The best 13b model that I found for roleplay is this one:
TheBloke/MythoMax-L2-Kimiko-v2-13B-AWQ (AutoAWG loader)
As for 7b models, I found most of them just not intelligent enough for my roleplays, but here are two you could try:
TheBloke_llama2_7b_chat_uncensored-AWQ (ExllamaV2-Hf loader)
TheBloke_Wizard-Vicuna-7B-Uncensored-AWQ (AutoAWG loader)
The max sequence length can be found on model pages.
Note that uncensored doesn't neccesarily mean the only ones capable of nsfw and also don't neccesarily mean they are good for nsfw. But you could probably do wackier stuff with them. For my needs the Emerhyst one is plenty nsfw.
2.
Extensions: I also enable the
long_replies extension in Session tab. I find it seems to work well if I set that to say 500 for my roleplays. I also have an automatic1111 webui for AI art and tried the sd_api_pictures extension, which can be fun, but I found it interferes with my AI's replies too much. Depending on the character you want to roleplay with though, it could be a nice addition. But you would also need to install automatic1111 and run it with --api in commandline (edit the automatic1111 start batch file and set "set COMMANDLINE_ARGS=--api" )
3.
Parameter preset, Midnight Enigma works best for me. I tend to choose that then play around with temperature if I get weird results. If I get really stuck in a convo on something strange, I sometimes play around with other presets, but midnight enigma seems to give me the best replies.
- I also set max_new_tokens to 2024 (my model is a 4096 model, and for this model in particular this seems to give me the best results, but you may need to set this differently depending on your model. I have read is that you want it as high as possible until the Model starts to do too many strange outputs, then you are too high.
4.
Creating a character. I find that it is best if you try to keep it as short as possible. What I do is I describe the characters and players core persona with a fairly long description then I add a list of traits below. for example:
{{char}}'s persona: {{char}} is a blah blah blah and a blah blah blah, etc.

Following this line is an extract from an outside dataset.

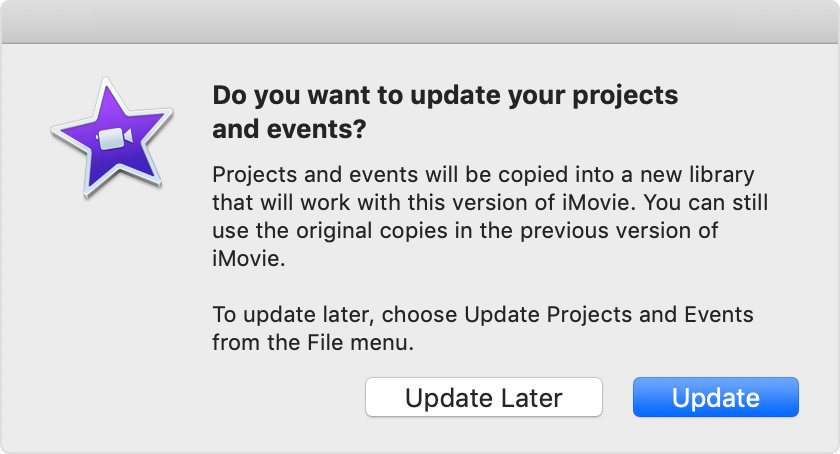Click the purple iMovie star icon

112,138
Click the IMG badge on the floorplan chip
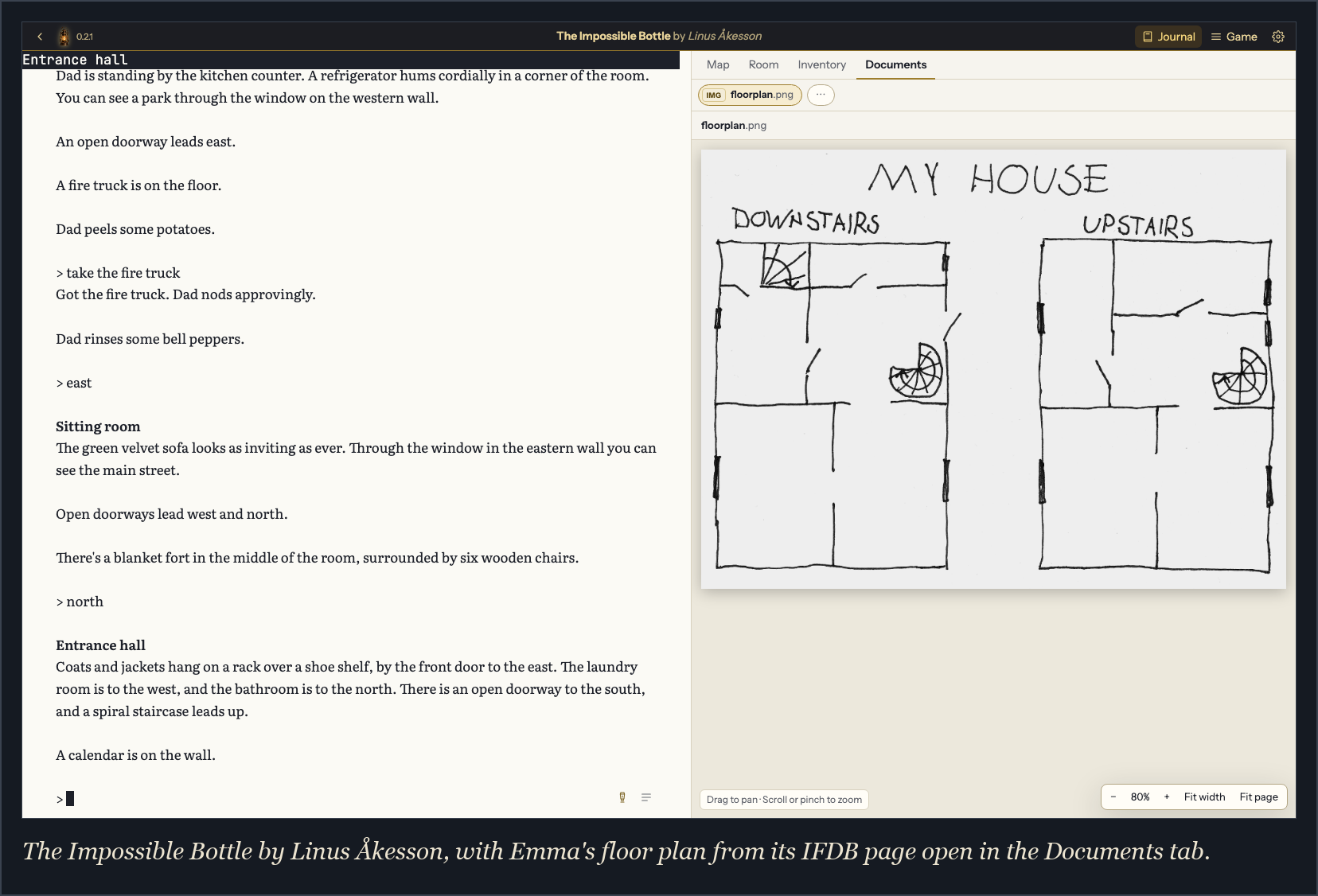Screen dimensions: 1318x896 (714, 95)
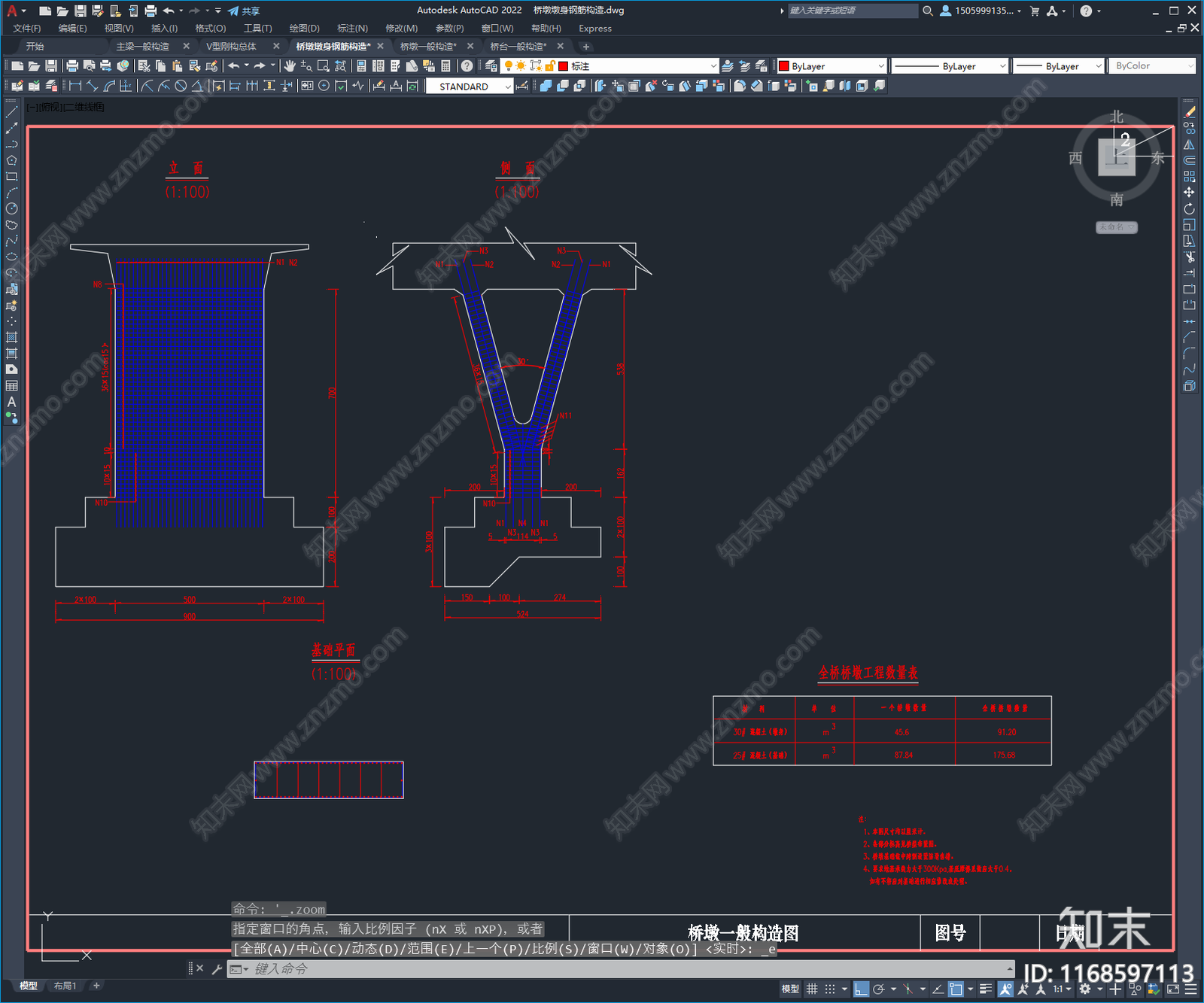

{{user}}'s persona: {{user}} is a blah blah blah and a blah blah blah, etc.
{{char}} likes xxxx
{{user}} is a xxxx
etc etc
With the stuff in persona I have everything that I don't intend to change throughout the roleplay, these are core traits and likes and dislikes that won't change. Where as the list of traits contain facts and details I do expect to change. So as the roleplay develops I can remove/add those as I see fit.
Do note that the larger you make the character template, the more it goes at the cost of the bots memory. So try not to be too verbose and repetitive and keep it simple.
5.
Chat mode: in the chat window setting (below the bot) choose mode chat-instruct for best results
That should be enough to get you going. I am stil figuring out a lot of stuff myself, only been playing with this for 2 days now.
Note that you can still get some weird results. For example I had a character that kept trying to set me up with a guy and even though I added {{user}} is not gay in template, she kept doing it regardless (probably because I left it in the history messages a few times by not immediately regenerating the message she outputted but instead by responding to the message, and thus leaving the tokens in its history. But I think once you get the hang of it, you start to learn which messages to regenerate and what kind of messages to type to get your desired results.